I recently discovered an issue with the mailing list signup on the Fwd:Vault placeholder site. [Aside: It was perfect when I set it up, I swear there are gremlins in my code sometimes. If you tried to sign up and were unable to, I apologize, try it one more time.] After fixing the issue, I naturally tested it in every browser, and Opera was simply hanging at the page load. The page would visually come up fully, but the Javascript effects wouldn’t fire, making the signup form unresponsive.

To start figuring it out, I enabled the Progress Bar to check out when/where the problem occurred. The bar contains a bunch of useful stats while the page is loading.
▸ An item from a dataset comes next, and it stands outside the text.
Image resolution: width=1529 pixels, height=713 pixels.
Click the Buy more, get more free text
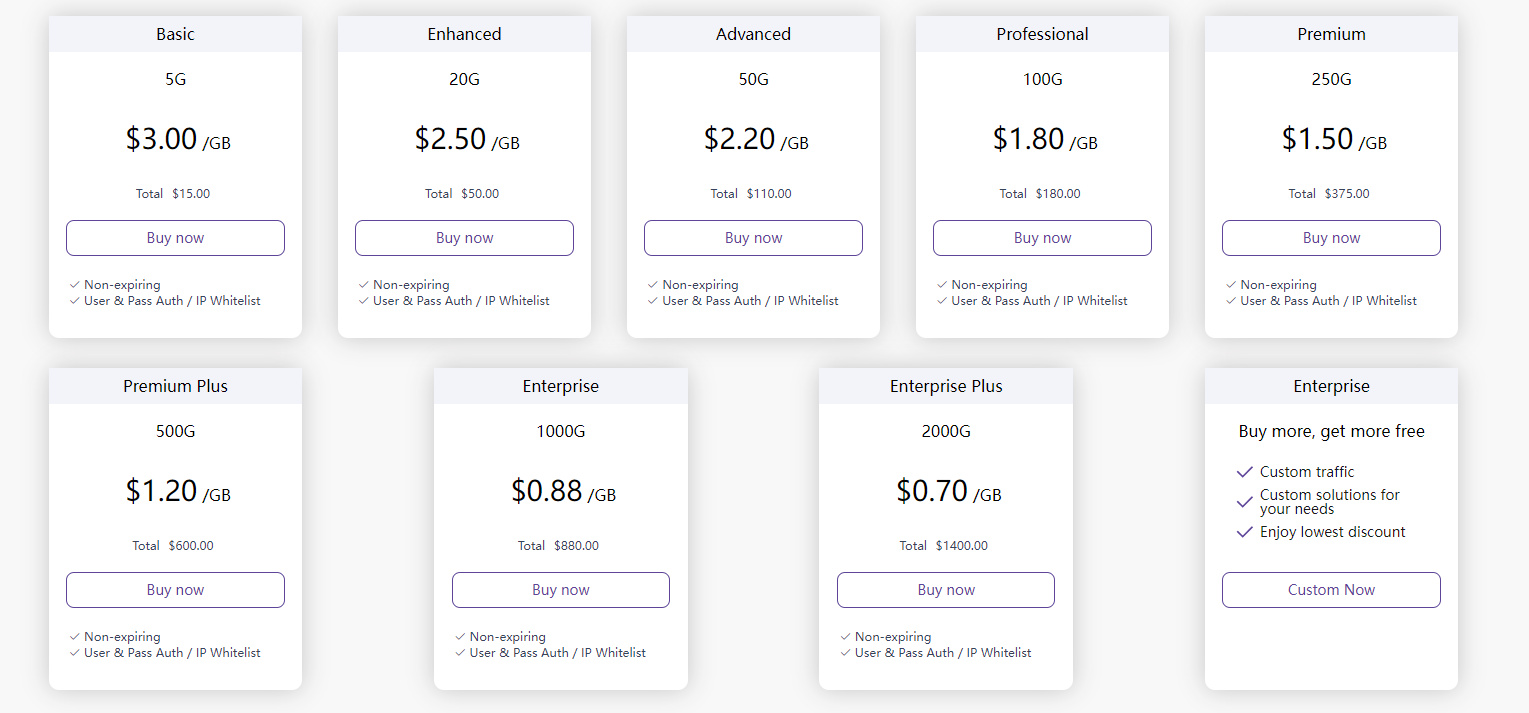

To see the bar yourself:

Shift-F12 > "Toolbars" tab > choose "Pop-up at bottom" from dropdown.

Here’s a screenshot of the menu:

opera-appearance-menu

Then I refreshed the pageload and saw this…

opera-pageload-hang

Note the “Elements” load is off by one, yet the request is listed as “completed.” Keep in mind that the browser is still acting like it’s loading at this point: hourglass cursor, and I couldn’t interact with the page. To make matters worse, you can’t click through to see any further details on any of these stats, which is really dumb since this summary information is coming from somewhere.

Opera’s Developer Tools, Error Console, and Java Console interfaces showed nothing. I probed the rest of Opera’s menu’s and output options, and couldn’t find anything to support remedying the situation. I could be wrong of course, so if you have more Opera experience, please let me know where to look.

Instead, I used Firebug to discover a missing Javascript file, as the title suggests. I had a standard <script src=[...]></script> block, but the target file wasn’t in place. Now every other browser had handled this situation just fine, they timed out on the missing file and moved on. Opera is apparently more insistent, which wouldn’t be a problem if they provided the information necessary to diagnose the situation or manually override the hanging pageload.

This behavior is simply idiotic planning on Opera’s part: end users see a finished page that doesn’t allow interaction, and webmasters get zero clue to the cause of the hangup.

Expounding, this seeming lack of user focus likely contributes to Opera’s weak market position. With all the free choices out there, they have to be the most appealing in one or more categories to one or more demographics, and I never saw anything Opera that differentiated it significantly from the pack. That seems like a “Business 101” observation to me, but they certainly aren’t the first netcom to come along without a clearly defined path to market and profit.